Una volta presentata la garanzia, la Direzione Provinciale competente dell’Agenzia delle entrate ne verifica la conformità rispetto ai requisiti normativamente previsti e ne comunica l’esito al soggetto che l’ha prestata.
Solo successivamente alla comunicazione dell’esito della verifica, il soggetto è abilitato ad operare come rappresentante fiscale, chiaramente per un numero di soggetti pari alla soglia di appartenenza della garanzia.
Proprio con riferimento al numero dei soggetti rappresentati, occorre procedere ad un monitoraggio di detto numero, in quanto, in caso di aumento degli stessi, che comporta il passaggio da una fascia inferiore ad una fascia superiore rispetto a quelle sopra indicate, il rappresentante fiscale è tenuto a prestare la garanzia con il nuovo valore massimale minimo.
Anche in questo caso, di prestazione di nuova garanzia per passaggio alla fascia superiore, il rappresentante fiscale dovrà attendere la comunicazione di esito positivo di verifica da parte dell’agenzia delle entrate e, solo successivamente alla comunicazione dell’esito della verifica, potrà iniziare ad operare come rappresentante fiscale per i nuovi rappresentati e potrà richiedere la liberazione della garanzia prestata precedentemente.
L’articolo 3 dello stessod decreto prevede che la garanzia deve essere prestata per un periodo non inferiore a quarantotto mesi dalla data di consegna alla direzione provinciale dell’agenzia delle Entrate competente.
L’ultimo comma del medesimo articolo 3 prevede, altresì, che decorso il termine minimo di quarantotto mesi, la garanzia non deve essere ripresentata, fatto salvo il caso in cui il soggetto assuma il ruolo di rappresentante per ulteriori soggetti e, quindi, debba prestare una ulteriore garanzia per superamento della soglia sopra evidenziata.

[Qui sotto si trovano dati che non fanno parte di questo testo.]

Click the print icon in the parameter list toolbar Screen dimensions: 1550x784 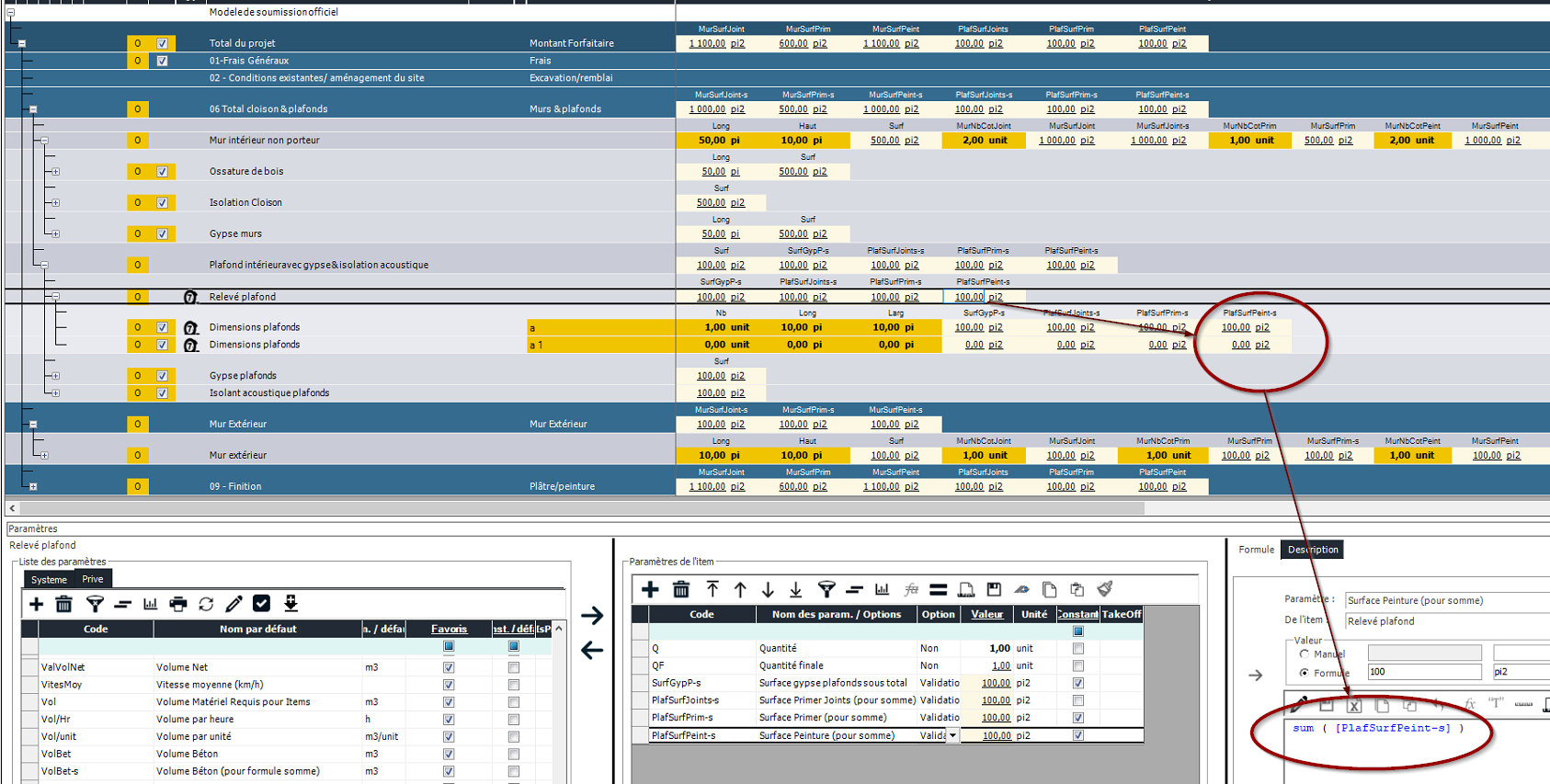point(178,604)
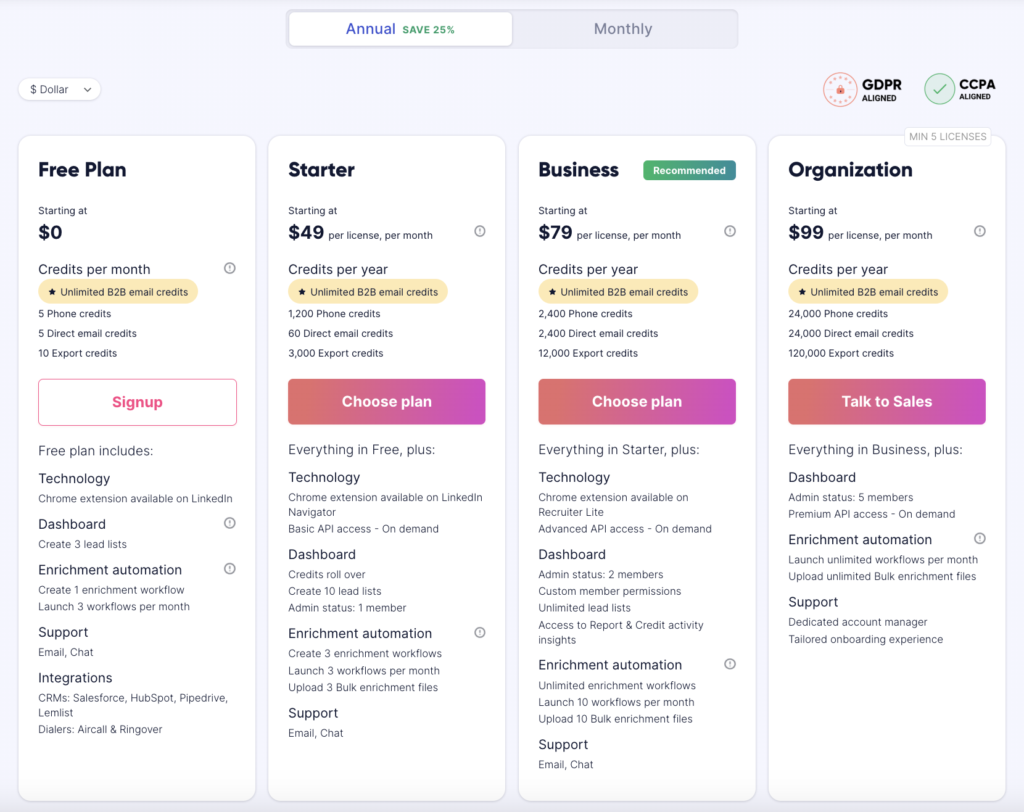
Task: Click info icon beside Business $79 price
Action: (x=730, y=231)
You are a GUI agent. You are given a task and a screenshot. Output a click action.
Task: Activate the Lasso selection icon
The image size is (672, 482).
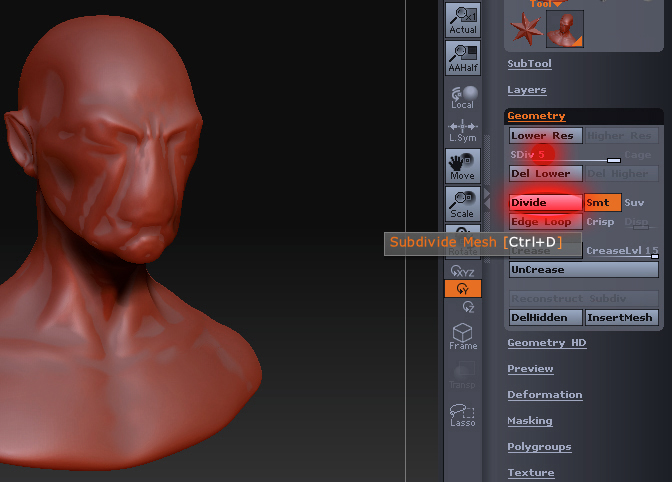(x=462, y=415)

4. Il mancato adempimento dei soggetti che già svolgono il ruolo di rappresentante fiscale
Come indicato in sintesi, i soggetti che alla data di pubblicazione del provvedimento del Direttore dell’Agenzia delle entrate, dello scorso 17 aprile 2025, già operano come rappresentanti fiscali di soggetti non residenti, sono tenuti alla presentazione della dichiarazione attestante il possesso dei requisiti soggettivi e, ove richiesto, alla prestazione della garanzia, entro 60 giorni dalla data di pubblicazione del provvedimento.
In caso di inadempimento, decorso il termine di sessanta giorni dal 17 aprile, ovvero, in caso di inadempimento entro il 16 giugno 2025, è previsto che l’Agenzia delle entrate comunica allo stesso rappresentante fiscale, mediante Posta Elettronica Certificata o con raccomandata con ricevuta di ritorno A/R, l’avvio della procedura di cessazione d’ufficio delle partite Iva dei soggetti rappresentati.
A partire dalla data di ricezione della suddetta comunicazione decorre l’ulteriore termine di sessanta giorni entro il quale il rappresentante fiscale ha la possibilità di presentare la dichiarazione e, ove richiesto, di prestare la garanzia prevista per il mantenimento del ruolo di rappresentante fiscale.
Pertanto, in caso di comunicazione da parte dell’ufficio, vi sono ulteriori sessanta giorni per poter adempiere alle nuove regole. Alla scadenza di questo ulteriore termine, in assenza di presentazione della documentazione prevista, è previsto che l’ufficio dell’Agenzia effettua la cessazione d’ufficio delle partite Iva dei soggetti rappresentati.